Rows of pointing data
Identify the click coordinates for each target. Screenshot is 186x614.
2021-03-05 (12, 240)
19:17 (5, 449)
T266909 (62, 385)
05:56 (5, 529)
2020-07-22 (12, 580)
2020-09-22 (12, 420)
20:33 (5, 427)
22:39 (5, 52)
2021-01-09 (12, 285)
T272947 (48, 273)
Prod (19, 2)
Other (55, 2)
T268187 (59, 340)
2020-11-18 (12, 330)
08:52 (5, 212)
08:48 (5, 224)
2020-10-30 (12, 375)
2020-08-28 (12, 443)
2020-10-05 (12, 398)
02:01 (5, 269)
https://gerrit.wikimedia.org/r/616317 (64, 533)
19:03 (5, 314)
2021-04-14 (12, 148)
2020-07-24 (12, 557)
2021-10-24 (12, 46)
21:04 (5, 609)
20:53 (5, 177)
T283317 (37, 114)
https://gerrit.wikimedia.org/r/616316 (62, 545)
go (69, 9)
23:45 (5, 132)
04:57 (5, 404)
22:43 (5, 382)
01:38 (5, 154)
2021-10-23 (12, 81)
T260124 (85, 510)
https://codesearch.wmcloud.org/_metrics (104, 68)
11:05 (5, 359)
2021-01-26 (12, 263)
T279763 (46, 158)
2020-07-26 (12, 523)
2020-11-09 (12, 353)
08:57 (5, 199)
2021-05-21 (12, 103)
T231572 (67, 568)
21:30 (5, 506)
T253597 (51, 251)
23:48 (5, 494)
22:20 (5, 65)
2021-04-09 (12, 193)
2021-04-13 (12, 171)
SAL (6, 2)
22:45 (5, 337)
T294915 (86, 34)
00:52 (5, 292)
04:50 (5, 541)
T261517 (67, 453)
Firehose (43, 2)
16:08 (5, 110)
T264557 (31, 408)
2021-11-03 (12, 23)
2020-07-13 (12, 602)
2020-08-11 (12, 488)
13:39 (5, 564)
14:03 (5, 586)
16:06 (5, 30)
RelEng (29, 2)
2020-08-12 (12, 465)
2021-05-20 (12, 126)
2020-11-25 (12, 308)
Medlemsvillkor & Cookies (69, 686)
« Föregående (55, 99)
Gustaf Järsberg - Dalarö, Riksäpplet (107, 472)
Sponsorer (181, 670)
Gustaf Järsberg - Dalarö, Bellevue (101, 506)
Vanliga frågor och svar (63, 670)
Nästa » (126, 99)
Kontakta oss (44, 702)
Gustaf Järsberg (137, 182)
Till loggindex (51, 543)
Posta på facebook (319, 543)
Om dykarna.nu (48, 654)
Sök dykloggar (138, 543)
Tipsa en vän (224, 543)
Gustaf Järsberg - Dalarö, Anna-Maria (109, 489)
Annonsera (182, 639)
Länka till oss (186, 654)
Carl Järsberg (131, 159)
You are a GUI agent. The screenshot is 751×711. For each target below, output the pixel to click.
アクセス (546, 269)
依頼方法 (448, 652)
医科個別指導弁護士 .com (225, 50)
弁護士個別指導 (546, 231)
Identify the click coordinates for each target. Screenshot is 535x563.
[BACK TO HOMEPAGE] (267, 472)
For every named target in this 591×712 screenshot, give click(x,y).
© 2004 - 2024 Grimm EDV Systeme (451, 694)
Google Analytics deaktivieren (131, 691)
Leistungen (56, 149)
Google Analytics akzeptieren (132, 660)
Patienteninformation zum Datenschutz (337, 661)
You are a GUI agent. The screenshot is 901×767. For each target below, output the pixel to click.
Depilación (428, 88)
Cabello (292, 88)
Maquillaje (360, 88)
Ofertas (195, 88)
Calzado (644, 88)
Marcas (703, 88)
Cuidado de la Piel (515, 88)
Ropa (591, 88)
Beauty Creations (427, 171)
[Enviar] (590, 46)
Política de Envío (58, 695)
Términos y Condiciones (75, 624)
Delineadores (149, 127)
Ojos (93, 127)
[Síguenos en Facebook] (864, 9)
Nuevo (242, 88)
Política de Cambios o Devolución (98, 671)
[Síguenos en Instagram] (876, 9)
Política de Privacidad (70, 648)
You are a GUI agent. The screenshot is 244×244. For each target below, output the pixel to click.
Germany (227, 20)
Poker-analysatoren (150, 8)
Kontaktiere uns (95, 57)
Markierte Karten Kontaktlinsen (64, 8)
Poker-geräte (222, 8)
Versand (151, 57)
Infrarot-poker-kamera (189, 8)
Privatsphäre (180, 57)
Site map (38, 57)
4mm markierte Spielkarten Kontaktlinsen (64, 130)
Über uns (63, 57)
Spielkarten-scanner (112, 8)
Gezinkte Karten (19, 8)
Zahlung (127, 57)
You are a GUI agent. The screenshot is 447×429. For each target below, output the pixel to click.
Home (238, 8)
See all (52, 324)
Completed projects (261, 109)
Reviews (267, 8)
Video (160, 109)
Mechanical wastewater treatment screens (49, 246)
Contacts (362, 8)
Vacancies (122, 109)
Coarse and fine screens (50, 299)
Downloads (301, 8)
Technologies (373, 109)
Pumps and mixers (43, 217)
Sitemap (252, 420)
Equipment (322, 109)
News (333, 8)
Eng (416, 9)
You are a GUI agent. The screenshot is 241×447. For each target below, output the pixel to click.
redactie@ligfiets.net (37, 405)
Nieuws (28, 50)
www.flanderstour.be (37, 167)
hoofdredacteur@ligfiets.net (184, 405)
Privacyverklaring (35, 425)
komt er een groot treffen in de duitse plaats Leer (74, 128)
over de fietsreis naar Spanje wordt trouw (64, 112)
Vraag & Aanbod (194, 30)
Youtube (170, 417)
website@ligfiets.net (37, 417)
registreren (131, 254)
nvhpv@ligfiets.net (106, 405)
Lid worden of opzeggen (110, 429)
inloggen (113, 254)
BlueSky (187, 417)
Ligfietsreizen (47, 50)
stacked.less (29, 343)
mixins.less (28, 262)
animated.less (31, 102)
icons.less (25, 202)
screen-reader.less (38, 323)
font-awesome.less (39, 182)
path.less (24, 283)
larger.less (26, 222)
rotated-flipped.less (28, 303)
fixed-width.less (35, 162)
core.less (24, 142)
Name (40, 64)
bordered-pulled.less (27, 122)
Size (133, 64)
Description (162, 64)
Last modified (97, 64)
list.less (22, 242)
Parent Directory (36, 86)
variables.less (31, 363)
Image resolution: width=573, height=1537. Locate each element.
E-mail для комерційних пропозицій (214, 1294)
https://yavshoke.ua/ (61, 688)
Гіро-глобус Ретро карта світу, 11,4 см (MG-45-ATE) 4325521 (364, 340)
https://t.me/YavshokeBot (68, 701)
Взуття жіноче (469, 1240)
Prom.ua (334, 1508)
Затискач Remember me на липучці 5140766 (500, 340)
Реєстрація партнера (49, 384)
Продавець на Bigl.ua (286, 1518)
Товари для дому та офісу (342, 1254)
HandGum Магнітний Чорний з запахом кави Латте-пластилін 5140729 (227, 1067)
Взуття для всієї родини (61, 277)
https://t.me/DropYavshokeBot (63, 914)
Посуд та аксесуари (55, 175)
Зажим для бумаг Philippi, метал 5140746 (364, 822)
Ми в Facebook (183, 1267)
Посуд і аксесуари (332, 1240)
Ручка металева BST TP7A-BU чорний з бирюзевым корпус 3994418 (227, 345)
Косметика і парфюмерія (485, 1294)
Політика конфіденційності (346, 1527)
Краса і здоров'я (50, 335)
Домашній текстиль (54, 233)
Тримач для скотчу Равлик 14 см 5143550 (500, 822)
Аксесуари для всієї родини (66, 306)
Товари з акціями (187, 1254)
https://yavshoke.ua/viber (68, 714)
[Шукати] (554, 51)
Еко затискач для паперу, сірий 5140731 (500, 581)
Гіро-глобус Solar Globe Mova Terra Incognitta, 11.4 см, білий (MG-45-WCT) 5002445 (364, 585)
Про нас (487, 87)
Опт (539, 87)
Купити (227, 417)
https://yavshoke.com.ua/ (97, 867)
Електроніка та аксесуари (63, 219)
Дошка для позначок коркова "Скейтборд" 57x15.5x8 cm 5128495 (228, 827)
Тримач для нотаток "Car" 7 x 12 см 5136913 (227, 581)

GIVEN PROBLEM = Can you repeat the rows from the line with "BlueSky (187, 417)" up to and including the line with "[Шукати] (554, 51)", swapping "Parent Directory" for "Parent Folder" and leaving everything else unchanged?

OUTPUT BELOW =
BlueSky (187, 417)
Ligfietsreizen (47, 50)
stacked.less (29, 343)
mixins.less (28, 262)
animated.less (31, 102)
icons.less (25, 202)
screen-reader.less (38, 323)
font-awesome.less (39, 182)
path.less (24, 283)
larger.less (26, 222)
rotated-flipped.less (28, 303)
fixed-width.less (35, 162)
core.less (24, 142)
Name (40, 64)
bordered-pulled.less (27, 122)
Size (133, 64)
Description (162, 64)
Last modified (97, 64)
list.less (22, 242)
Parent Folder (36, 86)
variables.less (31, 363)
Image resolution: width=573, height=1537. Locate each element.
E-mail для комерційних пропозицій (214, 1294)
https://yavshoke.ua/ (61, 688)
Гіро-глобус Ретро карта світу, 11,4 см (MG-45-ATE) 4325521 (364, 340)
https://t.me/YavshokeBot (68, 701)
Взуття жіноче (469, 1240)
Prom.ua (334, 1508)
Затискач Remember me на липучці 5140766 (500, 340)
Реєстрація партнера (49, 384)
Продавець на Bigl.ua (286, 1518)
Товари для дому та офісу (342, 1254)
HandGum Магнітний Чорний з запахом кави Латте-пластилін 5140729 (227, 1067)
Взуття для всієї родини (61, 277)
https://t.me/DropYavshokeBot (63, 914)
Посуд та аксесуари (55, 175)
Зажим для бумаг Philippi, метал 5140746 (364, 822)
Ми в Facebook (183, 1267)
Посуд і аксесуари (332, 1240)
Ручка металева BST TP7A-BU чорний з бирюзевым корпус 3994418 (227, 345)
Косметика і парфюмерія (485, 1294)
Політика конфіденційності (346, 1527)
Краса і здоров'я (50, 335)
Домашній текстиль (54, 233)
Тримач для скотчу Равлик 14 см 5143550 (500, 822)
Аксесуари для всієї родини (66, 306)
Товари з акціями (187, 1254)
https://yavshoke.ua/viber (68, 714)
[Шукати] (554, 51)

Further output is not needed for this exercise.